-- START Selected text --

By: Kourtney Meldrum

From a young age, October 31st—the day of haunting and sugar-induced comas—is a long-awaited occasion. But as we get older meaning of Halloween changes for us.

All Hallows’ Eve becomes less focused on a fun evening of trick-or-treating and more focused on being able to get dressed and have a good time with your friends—usually still with more treats and fewer tricks involved. Though this doesn’t come without its own set of haunting repercussions—especially for women. On a night where individuals find the excuse to get a little bit scary, drink a little bit too much, and hide their own identity, things can often go wrong.

It’s important to keep this in mind when you head out this Halloween. It’s wrong and it’s disturbing, but make sure you always keep your guard up and you’re aware of what’s happening in your surroundings when you’re out.

 

Costume Choices

Women’s costumes have come under criticism year and year again for being too slutty or skanky. If you feel good, if you feel comfortable, then you should be able to go out on the town feeling your best without “asking for it.” If you feel great, wear it. On the other hand, be aware if your costume is culturally insensitive or could come across hurtful to others you should think about how that may make others feel. In that case, you should consider another option.

-- END Selected text --
-- START Source data --

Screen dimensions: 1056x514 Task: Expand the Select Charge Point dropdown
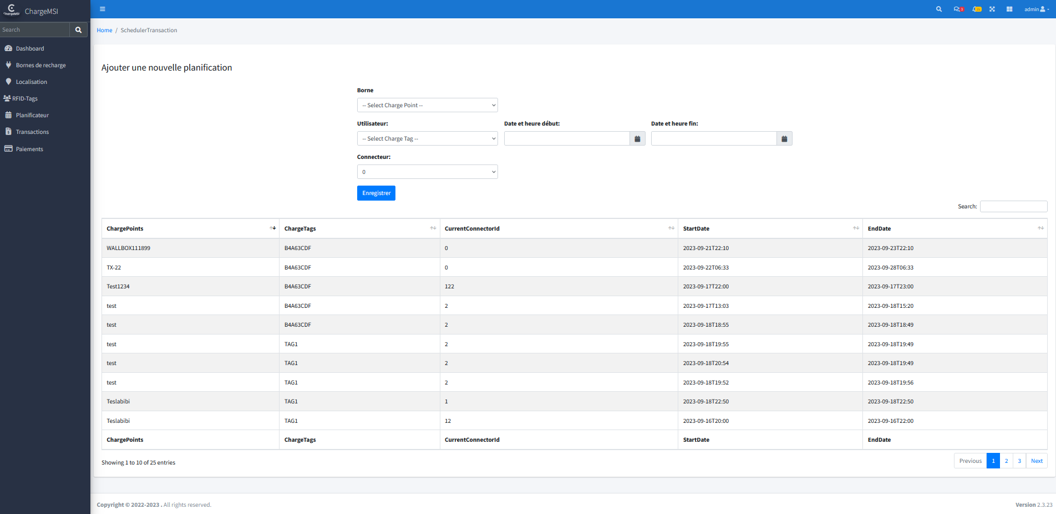pyautogui.click(x=427, y=105)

-- END Source data --

What to work on:
Reproduce the stretch of the Halloween article from "By: Kourtney Meldrum" through "changes for us.", substituting "the last day of October" for each occurrence of "October 31st".

Exercise output:
By: Kourtney Meldrum

From a young age, the last day of October—the day of haunting and sugar-induced comas—is a long-awaited occasion. But as we get older meaning of Halloween changes for us.